- Origin: Richmond, Virginia, U.S.
- Genres: Punk rock; synthpop;
- Years active: 2002–2007
- Past members: Mya Anitai; Chad Middleton; Christian Newby; Stephen Smith; Casey Tomlin;

= VCR (band) =

American punk rock band

VCR is an American punk rock band with synthpop leanings. The band formed in November 2002 in Richmond, Virginia, with a relatively unique lineup of a drummer, a bassist, and three synthesizer players.

The band released their debut self-titled EP on the Richmond-based label Pop Faction in 2003. The release was limited to roughly 1000 copies. After no touring, the band was signed by SideOneDummy Records in 2005. The label re-released the band's debut EP with a slightly altered track listing that year. In 2006, the band released their first full-length album, Power Destiny.

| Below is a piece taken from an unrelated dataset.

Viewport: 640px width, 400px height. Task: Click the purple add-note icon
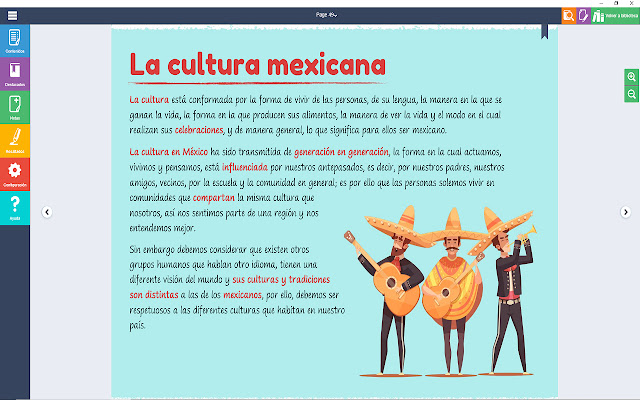[x=583, y=16]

In 2007 the band played their last show. In 2011 the Misfits Cassette was re-released on vinyl by Riot Style Records.

== Band members ==
Final lineup
- Chad Middleton – vocals, synthesizer, sampler
- Stephen Smith – bass
- Mya Anitai – vocals, synthesizer
- Casey Tomlin – synthesizer
- Christian Newby – drums

== Discography ==
- VCR (EP) (2003, Pop Faction Records; re-released in 2005 by SideOneDummy)
- Power Destiny (2006, SideOneDummy)
- Misfits Cassette Tape (2006, Ctrl+C Ctrl+V)

=== Featured on ===
- v/a – Atticus... Dragging the Lake 3 (2005, SideOneDummy) – VCR contributes "Bratcore" on track 16.
- v/a – Warped Tour Compilation 2006 (2006, SideOneDummy) – VCR contributes "Do You Wanna Triumph?" on disc 1, track 19.